* _THE DATA_

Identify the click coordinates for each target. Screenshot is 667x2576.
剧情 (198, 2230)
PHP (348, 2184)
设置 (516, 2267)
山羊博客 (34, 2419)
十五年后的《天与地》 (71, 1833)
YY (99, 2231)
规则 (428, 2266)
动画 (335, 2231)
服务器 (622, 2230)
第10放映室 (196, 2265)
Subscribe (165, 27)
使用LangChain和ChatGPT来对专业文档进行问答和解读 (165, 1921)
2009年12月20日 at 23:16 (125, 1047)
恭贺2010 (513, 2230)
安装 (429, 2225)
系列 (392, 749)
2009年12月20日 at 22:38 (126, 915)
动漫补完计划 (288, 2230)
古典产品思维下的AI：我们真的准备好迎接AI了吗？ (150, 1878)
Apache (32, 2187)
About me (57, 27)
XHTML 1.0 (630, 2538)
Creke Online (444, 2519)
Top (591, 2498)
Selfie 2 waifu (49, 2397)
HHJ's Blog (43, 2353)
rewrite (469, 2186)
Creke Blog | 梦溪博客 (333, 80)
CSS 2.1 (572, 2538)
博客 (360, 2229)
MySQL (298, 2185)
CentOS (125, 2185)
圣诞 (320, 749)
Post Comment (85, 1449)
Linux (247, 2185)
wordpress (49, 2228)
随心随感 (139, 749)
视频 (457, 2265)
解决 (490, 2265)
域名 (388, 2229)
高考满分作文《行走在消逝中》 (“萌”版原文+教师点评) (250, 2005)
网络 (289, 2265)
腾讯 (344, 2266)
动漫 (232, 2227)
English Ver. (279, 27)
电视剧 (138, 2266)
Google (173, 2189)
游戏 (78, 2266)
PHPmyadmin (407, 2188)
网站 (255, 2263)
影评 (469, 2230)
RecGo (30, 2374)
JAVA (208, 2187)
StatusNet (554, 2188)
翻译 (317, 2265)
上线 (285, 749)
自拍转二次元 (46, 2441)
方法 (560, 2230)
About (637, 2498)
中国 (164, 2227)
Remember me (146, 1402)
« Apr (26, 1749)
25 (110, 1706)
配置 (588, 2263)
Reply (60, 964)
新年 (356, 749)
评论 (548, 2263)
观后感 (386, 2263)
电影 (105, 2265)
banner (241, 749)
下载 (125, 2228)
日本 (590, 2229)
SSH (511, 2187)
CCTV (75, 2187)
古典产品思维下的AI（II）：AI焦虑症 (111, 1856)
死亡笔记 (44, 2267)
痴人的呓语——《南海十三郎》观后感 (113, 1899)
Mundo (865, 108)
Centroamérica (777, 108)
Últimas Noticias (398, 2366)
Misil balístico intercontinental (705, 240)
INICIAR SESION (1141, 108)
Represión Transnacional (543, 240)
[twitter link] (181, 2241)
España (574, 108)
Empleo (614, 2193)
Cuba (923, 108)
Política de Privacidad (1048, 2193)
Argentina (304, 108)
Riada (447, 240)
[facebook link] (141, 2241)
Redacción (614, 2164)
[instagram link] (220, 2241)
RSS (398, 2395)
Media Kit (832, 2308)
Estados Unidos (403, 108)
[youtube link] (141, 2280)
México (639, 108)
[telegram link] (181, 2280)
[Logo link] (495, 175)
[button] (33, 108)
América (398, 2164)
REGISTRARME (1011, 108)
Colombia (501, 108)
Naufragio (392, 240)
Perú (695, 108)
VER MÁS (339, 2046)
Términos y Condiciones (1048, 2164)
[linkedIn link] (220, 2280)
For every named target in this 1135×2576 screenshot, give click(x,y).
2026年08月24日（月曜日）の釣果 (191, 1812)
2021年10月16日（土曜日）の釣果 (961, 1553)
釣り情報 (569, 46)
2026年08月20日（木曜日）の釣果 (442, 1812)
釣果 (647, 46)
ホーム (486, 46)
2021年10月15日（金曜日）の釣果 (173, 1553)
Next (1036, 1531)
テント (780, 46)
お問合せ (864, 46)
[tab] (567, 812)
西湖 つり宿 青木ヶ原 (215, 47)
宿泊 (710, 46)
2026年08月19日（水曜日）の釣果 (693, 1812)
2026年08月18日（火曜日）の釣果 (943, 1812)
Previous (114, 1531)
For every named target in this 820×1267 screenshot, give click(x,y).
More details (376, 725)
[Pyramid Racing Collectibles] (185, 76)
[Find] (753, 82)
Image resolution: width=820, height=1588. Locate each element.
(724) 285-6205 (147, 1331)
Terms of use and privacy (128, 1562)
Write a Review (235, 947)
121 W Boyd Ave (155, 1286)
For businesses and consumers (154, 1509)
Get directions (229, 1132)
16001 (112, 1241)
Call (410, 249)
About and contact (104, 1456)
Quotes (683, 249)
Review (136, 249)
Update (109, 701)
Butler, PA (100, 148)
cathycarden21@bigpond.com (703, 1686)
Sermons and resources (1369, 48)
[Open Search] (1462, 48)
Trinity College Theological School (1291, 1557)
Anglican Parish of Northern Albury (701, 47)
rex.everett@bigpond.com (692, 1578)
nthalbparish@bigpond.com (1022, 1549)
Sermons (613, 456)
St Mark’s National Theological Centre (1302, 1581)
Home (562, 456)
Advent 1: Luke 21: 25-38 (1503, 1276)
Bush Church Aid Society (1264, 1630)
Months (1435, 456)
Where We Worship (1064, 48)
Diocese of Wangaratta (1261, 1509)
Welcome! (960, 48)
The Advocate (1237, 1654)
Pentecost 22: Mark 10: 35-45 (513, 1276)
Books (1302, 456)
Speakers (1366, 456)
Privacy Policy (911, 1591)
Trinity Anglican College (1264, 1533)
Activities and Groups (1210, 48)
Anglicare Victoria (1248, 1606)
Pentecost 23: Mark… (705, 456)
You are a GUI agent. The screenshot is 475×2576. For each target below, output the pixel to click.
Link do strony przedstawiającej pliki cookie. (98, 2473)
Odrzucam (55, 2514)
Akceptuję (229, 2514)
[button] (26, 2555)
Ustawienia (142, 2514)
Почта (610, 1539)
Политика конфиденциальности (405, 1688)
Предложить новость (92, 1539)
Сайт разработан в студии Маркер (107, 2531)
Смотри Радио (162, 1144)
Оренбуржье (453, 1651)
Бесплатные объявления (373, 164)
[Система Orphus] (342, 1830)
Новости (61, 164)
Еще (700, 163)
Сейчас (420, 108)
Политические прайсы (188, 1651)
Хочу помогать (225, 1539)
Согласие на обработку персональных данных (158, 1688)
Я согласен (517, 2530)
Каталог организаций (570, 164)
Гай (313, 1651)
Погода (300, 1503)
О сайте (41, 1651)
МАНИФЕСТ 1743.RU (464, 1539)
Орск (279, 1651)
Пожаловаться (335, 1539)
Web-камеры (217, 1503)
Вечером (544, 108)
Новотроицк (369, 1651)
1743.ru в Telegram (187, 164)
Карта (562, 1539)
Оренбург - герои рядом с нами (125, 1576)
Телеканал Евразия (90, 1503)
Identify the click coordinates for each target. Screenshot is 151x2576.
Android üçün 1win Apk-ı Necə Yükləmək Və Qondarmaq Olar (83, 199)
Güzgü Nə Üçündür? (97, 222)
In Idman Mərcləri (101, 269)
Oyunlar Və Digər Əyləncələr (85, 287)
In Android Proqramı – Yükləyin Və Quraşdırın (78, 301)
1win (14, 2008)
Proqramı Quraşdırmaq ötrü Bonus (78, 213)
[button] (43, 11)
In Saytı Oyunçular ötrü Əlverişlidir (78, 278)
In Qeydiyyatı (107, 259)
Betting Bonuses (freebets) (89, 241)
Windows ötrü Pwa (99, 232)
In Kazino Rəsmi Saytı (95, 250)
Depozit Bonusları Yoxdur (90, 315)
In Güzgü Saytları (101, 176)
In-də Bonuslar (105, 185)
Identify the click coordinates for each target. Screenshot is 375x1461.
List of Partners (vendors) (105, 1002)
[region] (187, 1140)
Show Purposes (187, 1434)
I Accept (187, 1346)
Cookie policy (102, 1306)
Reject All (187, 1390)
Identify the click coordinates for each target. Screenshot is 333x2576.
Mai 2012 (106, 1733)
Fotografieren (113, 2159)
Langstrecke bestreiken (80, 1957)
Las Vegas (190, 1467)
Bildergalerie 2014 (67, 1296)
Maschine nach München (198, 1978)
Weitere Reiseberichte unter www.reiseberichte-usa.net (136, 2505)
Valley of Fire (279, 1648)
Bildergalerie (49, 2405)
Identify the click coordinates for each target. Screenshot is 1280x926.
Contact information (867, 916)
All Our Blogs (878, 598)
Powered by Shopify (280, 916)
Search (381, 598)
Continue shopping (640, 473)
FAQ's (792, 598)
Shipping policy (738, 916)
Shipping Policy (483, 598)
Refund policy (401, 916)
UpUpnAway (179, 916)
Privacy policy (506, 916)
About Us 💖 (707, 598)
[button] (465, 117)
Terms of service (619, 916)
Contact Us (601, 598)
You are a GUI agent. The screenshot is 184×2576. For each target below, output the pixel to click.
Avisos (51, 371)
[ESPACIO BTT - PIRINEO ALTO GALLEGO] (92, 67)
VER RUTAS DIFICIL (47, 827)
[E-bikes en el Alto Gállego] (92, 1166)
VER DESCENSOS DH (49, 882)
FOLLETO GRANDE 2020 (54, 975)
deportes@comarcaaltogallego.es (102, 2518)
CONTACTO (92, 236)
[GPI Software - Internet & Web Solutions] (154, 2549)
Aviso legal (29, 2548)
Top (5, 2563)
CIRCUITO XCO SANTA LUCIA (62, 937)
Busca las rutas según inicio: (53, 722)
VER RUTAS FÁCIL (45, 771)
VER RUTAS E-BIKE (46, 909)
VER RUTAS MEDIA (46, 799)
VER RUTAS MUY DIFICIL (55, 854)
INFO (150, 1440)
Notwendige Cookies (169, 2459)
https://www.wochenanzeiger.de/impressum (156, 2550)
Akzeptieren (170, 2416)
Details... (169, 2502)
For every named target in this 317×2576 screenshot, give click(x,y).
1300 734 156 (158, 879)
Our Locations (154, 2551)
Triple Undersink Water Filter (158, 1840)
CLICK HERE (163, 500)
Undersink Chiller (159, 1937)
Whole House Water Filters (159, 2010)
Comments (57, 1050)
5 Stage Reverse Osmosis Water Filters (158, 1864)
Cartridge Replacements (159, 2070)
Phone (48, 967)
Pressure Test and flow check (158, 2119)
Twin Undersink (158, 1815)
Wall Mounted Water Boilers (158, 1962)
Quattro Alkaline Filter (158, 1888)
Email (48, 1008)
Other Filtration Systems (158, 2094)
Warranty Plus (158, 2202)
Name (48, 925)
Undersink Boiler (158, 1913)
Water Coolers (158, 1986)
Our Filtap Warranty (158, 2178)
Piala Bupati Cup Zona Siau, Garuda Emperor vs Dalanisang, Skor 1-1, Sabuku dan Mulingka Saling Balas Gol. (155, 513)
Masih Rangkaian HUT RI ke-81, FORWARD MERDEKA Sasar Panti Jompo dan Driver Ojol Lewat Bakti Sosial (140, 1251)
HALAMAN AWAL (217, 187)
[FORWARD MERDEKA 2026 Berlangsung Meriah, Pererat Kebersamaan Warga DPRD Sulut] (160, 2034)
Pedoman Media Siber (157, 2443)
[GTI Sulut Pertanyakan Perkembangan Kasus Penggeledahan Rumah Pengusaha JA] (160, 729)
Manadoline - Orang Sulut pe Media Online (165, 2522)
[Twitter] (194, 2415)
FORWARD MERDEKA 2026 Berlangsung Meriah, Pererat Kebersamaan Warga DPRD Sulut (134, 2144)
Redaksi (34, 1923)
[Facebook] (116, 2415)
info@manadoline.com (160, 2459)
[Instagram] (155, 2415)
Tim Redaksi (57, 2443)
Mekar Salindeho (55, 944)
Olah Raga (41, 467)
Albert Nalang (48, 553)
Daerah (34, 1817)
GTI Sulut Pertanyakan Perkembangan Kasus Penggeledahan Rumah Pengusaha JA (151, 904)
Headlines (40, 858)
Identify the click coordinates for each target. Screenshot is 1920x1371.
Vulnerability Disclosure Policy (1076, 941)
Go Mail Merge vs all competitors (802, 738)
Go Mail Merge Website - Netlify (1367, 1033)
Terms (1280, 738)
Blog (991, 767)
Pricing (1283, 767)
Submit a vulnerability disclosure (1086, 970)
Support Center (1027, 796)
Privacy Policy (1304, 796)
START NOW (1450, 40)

* _ABOUT THIS EXERCISE_
Work out how many lines of the material include the word "MERDEKA", then answer with that number alone.

* _SOLUTION FOR THIS TASK_
3